Half a Trillion Bucks AIN'T HAY!

Earlier this week the European Central Bank (ECB) injected MORE than $500 billion into the European banking system. This is, far and away, the largest single liquidity injection any central bank anywhere has ever made, insofar as we know. According to news accounts, it is more than 5x as much as the massive liquidity injection made by the ECB at the onset of the subprime crisis last August.

We believe that this action speaks VOLUMES. What does it tell us -- the fact that the ECB (a very conservative central bank, by the way) found it necessary to flood the banking system with this unprecedented sum of money?
What does it say about the success/failure of ECB/Federal Reserve efforts to contain and reverse the crisis over the past 4 months if the ECB NOW finds it necessary to supply 5x the cash it supplied at the outset of the crisis? The facts, we think, speak for themselves.

One crucially important component fuelling the acceleration of the liquidity crisis in both the European and American banking systems has, of course, been the behavior of the FED and the ECB. These central banks make huge emergency liquidity injections with one hand, and then remove them with the other.
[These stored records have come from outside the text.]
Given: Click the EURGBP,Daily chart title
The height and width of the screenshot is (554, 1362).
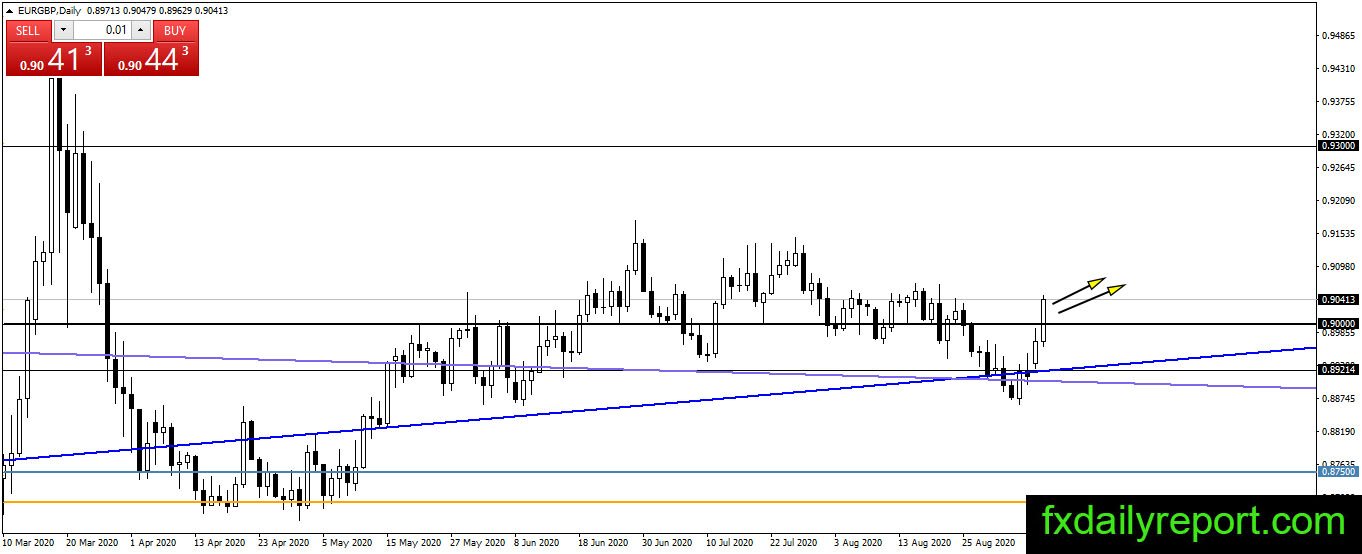Looking at the screenshot, I should [x=51, y=10].
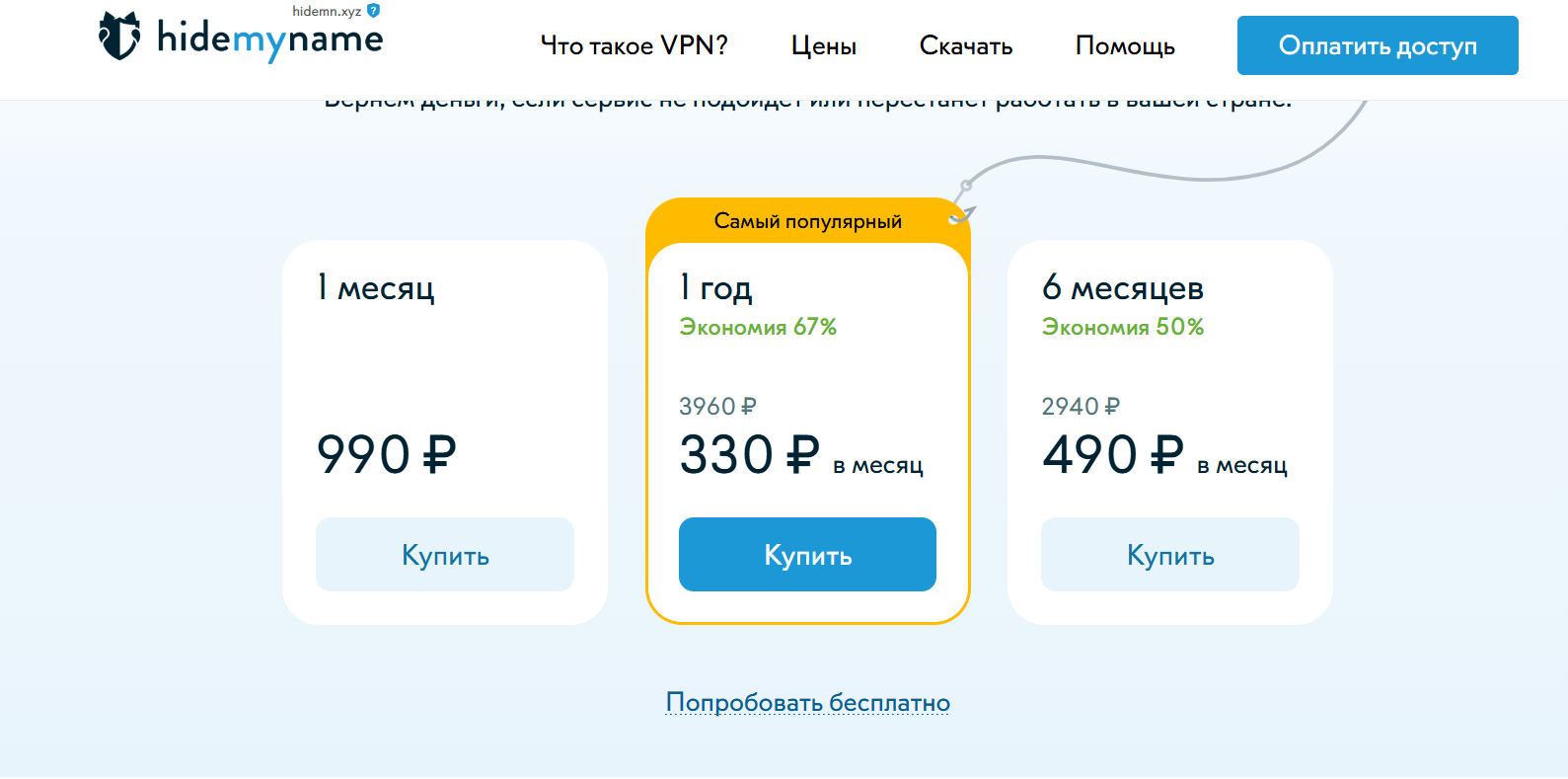Click the hidemn.xyz mirror domain label
The width and height of the screenshot is (1568, 779).
326,12
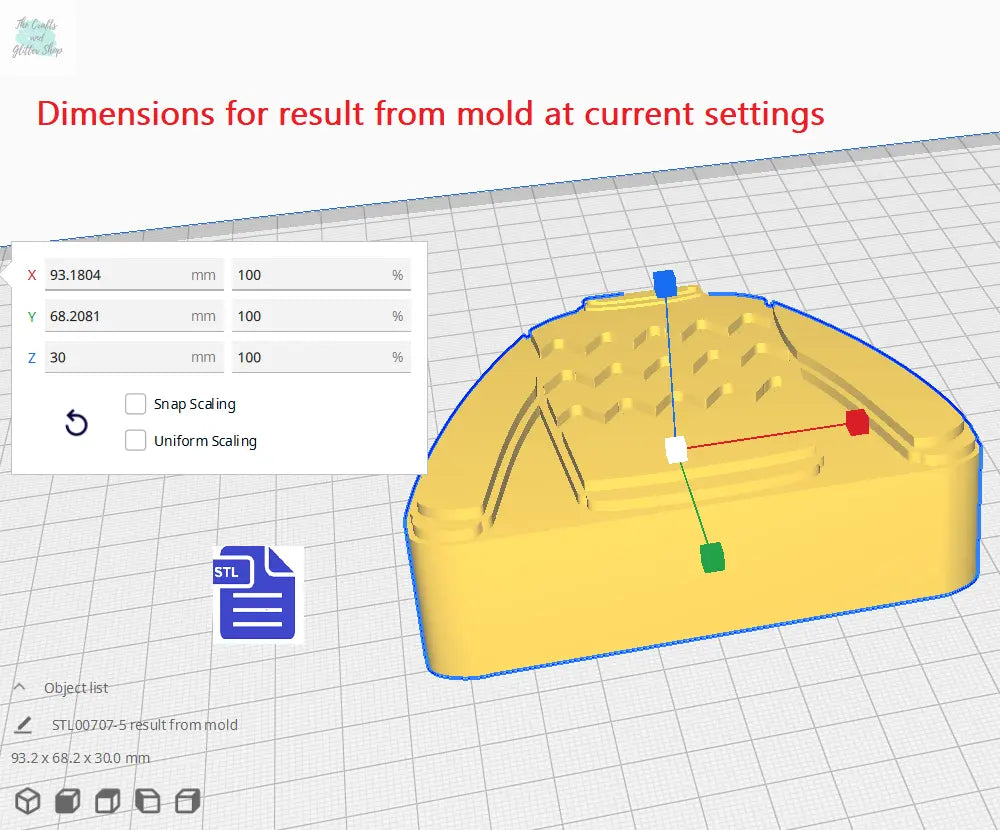Select STL00707-5 result from mold in list
The height and width of the screenshot is (830, 1000).
tap(144, 725)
This type of shell game may be fooling central-bank groupies in the media and in financial circles, but it is not fooling major lenders, who know precisely HOW TERRIBLE their liquidity position is.

We doubt that the purchases of sizable pieces of major individual financial institutions by vast liquidity pools from the Middle East and Asia -- at usurious rates which will ultimately weaken the institutions desperate for cash at any price HERE AND NOW -- will prove sufficient. As we have been saying since August, YE OLDE BAILOUT from the American and European taxpayer is an inevitability, sooner rather than later.

As for the FED and the ECB, let us simply say that these folk have yet to learn that you cannot have your cake and eat it too. Simply put, they cannot inject liquidity and then retract it, and expect that this sly maneuver will provide even the most minimal assuagement to the banking system's cash crunch.